Posada continued his career as an anti-communist "hit man." He ran a right-wing terrorist training camp in Florida for the CIA.

Mas went on to rule over Miami's Cuban community, reportedly threatening any Cuban he decided was "soft on Castro." With apparent help from powerful friends on high, he became a millionaire who moved in Washington's political circles. Mas was welcomed to the White House by Reagan, Bush and Clinton.

Over the years, the Times article charged, Mas used his acquired wealth to fund Posada's terror campaigns.

Why did the New York Times expose this tip of the iceberg about the relationship between the right-wing Cubans, the CIA and their attacks on Cuba?

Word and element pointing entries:
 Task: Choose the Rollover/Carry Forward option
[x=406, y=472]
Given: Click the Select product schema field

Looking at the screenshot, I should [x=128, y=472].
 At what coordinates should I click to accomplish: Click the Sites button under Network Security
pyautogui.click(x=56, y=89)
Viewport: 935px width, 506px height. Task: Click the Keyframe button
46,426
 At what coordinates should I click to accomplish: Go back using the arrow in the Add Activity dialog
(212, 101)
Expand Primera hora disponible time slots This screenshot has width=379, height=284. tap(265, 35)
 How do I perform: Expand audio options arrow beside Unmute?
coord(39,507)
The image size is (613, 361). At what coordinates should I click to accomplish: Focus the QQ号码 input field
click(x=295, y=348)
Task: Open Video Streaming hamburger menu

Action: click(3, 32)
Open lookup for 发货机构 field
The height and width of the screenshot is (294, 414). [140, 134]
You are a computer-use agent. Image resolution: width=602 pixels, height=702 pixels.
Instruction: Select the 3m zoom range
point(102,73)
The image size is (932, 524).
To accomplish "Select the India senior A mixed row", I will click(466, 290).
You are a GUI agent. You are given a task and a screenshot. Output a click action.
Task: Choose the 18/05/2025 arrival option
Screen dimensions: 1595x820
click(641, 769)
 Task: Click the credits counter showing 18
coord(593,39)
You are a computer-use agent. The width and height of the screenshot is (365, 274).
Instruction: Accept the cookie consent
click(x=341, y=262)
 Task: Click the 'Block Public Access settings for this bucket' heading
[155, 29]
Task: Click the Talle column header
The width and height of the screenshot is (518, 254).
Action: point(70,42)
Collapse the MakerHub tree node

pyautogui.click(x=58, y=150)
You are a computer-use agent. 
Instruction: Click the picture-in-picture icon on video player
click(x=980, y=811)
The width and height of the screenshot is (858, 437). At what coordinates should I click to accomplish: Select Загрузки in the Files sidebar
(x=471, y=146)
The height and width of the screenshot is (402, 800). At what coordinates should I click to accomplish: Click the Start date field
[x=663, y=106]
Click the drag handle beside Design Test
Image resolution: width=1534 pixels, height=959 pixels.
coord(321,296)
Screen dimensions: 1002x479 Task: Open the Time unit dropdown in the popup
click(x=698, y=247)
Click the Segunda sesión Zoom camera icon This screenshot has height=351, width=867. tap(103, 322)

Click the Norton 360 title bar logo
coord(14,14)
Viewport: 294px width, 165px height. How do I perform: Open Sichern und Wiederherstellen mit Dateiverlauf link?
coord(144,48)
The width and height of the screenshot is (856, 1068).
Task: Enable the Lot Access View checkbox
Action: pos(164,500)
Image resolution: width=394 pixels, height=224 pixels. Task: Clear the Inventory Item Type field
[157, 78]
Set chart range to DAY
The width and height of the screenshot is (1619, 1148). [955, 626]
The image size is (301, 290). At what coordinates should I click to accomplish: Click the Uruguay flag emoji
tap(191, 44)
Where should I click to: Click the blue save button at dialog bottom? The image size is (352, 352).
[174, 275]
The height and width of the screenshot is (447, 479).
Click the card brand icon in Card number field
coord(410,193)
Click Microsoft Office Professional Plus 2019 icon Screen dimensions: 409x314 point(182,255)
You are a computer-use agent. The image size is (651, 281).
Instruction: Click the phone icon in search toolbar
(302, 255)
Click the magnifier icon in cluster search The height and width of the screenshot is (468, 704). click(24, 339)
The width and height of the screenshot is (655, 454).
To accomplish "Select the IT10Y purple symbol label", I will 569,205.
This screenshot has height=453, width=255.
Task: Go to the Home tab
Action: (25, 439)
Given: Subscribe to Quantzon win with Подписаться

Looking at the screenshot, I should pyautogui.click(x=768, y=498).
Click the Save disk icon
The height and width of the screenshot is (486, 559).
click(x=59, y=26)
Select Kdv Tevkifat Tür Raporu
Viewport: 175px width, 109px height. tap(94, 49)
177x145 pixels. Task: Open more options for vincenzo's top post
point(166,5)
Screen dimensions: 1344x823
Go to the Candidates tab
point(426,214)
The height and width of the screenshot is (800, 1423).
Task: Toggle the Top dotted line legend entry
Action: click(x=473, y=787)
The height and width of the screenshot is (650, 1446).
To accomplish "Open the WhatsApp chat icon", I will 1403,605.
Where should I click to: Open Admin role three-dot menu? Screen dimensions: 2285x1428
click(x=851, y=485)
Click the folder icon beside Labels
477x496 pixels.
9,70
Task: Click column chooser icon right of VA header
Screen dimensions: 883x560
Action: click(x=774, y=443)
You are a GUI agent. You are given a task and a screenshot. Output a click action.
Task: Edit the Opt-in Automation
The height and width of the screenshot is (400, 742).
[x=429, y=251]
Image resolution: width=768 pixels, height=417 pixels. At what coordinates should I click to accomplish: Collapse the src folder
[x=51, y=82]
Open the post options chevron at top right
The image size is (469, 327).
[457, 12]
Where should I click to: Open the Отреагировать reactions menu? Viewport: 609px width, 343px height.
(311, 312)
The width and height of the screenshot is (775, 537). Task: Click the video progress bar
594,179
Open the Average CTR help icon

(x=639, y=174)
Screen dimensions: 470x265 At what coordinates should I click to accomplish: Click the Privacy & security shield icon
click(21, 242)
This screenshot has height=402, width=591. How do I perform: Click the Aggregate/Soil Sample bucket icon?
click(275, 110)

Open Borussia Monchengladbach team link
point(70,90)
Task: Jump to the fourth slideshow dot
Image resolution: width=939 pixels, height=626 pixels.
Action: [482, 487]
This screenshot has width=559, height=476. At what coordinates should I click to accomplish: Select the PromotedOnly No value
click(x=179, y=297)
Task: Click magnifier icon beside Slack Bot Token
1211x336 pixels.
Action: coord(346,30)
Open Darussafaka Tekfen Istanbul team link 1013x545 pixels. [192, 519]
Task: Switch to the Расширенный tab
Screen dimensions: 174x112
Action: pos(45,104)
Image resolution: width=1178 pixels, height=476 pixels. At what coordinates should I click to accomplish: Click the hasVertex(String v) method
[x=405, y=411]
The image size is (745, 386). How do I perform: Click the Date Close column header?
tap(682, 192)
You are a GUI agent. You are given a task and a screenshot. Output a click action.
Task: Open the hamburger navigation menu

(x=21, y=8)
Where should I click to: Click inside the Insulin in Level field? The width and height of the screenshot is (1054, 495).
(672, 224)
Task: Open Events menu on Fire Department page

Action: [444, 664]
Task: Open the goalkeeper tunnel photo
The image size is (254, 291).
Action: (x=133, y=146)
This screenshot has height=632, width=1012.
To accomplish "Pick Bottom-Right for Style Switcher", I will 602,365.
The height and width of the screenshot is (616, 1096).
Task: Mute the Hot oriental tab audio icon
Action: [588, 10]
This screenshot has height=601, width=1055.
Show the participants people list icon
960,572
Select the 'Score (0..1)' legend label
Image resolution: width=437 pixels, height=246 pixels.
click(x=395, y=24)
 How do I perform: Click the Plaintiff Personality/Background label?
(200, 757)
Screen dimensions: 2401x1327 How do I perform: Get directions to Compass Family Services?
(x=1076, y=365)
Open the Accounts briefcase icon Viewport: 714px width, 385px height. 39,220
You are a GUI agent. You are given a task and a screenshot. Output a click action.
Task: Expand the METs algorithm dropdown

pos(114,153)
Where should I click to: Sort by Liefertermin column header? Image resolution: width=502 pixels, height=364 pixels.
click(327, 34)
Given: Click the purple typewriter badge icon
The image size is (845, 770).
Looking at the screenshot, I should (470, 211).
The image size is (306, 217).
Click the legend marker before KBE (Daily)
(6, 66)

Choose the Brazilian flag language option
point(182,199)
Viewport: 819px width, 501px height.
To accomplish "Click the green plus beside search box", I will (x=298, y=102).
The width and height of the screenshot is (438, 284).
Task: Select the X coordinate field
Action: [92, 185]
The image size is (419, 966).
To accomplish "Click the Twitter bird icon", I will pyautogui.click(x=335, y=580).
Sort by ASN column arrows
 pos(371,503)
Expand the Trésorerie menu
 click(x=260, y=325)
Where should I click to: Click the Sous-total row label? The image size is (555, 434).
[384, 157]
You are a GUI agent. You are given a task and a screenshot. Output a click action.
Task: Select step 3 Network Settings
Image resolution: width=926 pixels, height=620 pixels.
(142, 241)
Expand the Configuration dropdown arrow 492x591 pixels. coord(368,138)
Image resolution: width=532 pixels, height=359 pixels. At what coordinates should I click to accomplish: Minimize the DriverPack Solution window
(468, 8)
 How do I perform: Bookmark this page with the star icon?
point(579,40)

WHAT IS REQUIRED –
Write what comes next in the passage about Posada, Mas, and the New York Times article, starting after its final sentence.

ANSWER TO THE PROBLEM –
The U.S. ruling class is as committed to destroying the Cuban Revolution as the right-wing Cubans are. But after predicting the imminent fall of the government for 10 years now, ever since the collapse of the Soviet Union, an influential part of the U.S. ruling class knows they must find new tactics in their struggle to overturn the Cuban Revolution. They have been trying to create and finance an internal opposition with a more "democratic" odor than the thugs in Miami. Even with the hard times caused by Washington's blockade, however, the CIA hasn't come up with much.

Now the kidnapping of this six-year-old child has galvanized massive anti-imperialist sentiment in Cuba and widespread anger at the U.S. government around the world. Neither tactic--hard cop nor soft cop--can succeed in overthrowing this most popular of revolutions.